In this Kickstarter campaign, they raised over $100k Canadian, but were ultimately unsuccessful as they were about $17k shy of their goal.
One other thing to make note of is that Clear Labs published this information as a report, not a study (Snopes, 2015). In a study, you present your findings on a research topic - these findings are not your own, as they are facts. Whereas a report can include experiences and unique perspectives on a topic - so it is more of a subjective investigation than actual objective research - as your own experiences may guide you.
So in a study you might answer the question: What is the genetic makeup of this hot dog? And report the different types of genetic information found.
In a report, you might answer a question like: What is the best vegetarian hotdog? And while you may present some research to back your claim, you can also interview people to find out what they think or visit restaurants to find out for yourself.
As of today - over 5 years later - both of these instances remain UNPROVEN. No research that I could find has shown meat in veggie dogs or human DNA in hotdogs. Of the news articles that I did find, I did not see any retractions, even after this Hot Dog Report was taken down by Clear Labs Inc...which is a bit concerning.
Clear Labs motivation is still unclear to me. Were they trying to instill fear to raise money for their campaign? Did they intend for their report to be taken as fact and turned into the headline that it became? I don’t know. But the takehome message here is that you can keep eating your weenies, veggie or not.
The Horsemeat Scandal
S: Okay - horse folks, this is your fair warning that today’s story might be a bit unsettling. Are you a horse person, Becca? This week - I’m going to be talking about the European horsemeat scandal, aka. Horsegate.

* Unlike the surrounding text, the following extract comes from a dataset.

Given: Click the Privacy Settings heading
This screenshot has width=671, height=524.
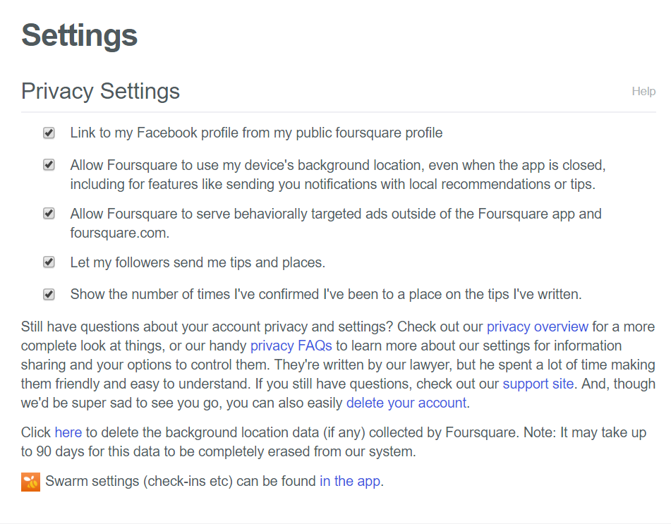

And this story is a lot but it’s one of the most well-known food scandals and we had to cover it at some point! There are so many moving pieces to this story, I could not have even started to make sense of it without the work of Felicity Lawrence, an investigative journalist for the Guardian who broke this story and covered the entire scandal.
Horsegate was a European food fraud scandal in which products being sold as beef (burgers, frozen meals, and ready-meals), and were found to contain undeclared horsemeat - in some cases as high as 100% horsemeat - and it was a really BIG deal. It started in Ireland and spread all over Europe, eventually impacting over 20 countries, interrupting major supply chains, was responsible for millions of product recalls, and it completely shattered consumer trust in the European food industry. And I think the frustrating part about this story is that no one was really held accountable - while there were some smaller convictions for negligence and small fraud, there hasn’t been a notable conviction that would really put consumer minds at ease.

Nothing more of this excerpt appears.